» Material:
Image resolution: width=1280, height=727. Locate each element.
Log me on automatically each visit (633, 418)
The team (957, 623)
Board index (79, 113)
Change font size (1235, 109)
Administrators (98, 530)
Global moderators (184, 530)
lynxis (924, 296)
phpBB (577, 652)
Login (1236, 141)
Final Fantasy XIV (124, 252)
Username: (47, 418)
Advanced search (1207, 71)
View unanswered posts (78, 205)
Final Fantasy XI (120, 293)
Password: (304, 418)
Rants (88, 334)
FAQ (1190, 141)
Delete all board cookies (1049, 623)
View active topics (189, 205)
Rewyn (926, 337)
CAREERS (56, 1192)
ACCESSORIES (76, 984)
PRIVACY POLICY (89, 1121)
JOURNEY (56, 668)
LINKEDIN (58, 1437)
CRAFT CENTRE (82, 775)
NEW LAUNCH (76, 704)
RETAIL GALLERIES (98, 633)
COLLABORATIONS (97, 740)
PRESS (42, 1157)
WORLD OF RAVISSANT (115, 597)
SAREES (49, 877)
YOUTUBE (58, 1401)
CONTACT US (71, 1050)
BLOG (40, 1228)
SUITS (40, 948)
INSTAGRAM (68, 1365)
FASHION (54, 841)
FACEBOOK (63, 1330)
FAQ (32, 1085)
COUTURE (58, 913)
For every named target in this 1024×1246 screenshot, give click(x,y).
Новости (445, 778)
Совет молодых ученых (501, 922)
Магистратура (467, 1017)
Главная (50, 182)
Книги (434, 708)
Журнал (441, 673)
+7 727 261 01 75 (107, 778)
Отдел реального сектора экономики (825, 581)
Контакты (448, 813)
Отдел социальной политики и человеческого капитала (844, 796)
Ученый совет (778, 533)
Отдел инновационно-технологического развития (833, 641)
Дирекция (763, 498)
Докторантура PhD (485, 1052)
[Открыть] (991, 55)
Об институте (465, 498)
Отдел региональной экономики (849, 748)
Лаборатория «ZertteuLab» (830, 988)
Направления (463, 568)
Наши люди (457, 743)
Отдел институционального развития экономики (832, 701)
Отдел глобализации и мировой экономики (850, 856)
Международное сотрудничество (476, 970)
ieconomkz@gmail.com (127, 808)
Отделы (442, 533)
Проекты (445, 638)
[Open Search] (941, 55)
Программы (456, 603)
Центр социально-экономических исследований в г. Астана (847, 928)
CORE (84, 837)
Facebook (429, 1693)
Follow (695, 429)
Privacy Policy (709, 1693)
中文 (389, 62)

» The problem:
From the listing above, copy out each line containing the string "View".

» Exercise response:
View unanswered posts (78, 205)
View active topics (189, 205)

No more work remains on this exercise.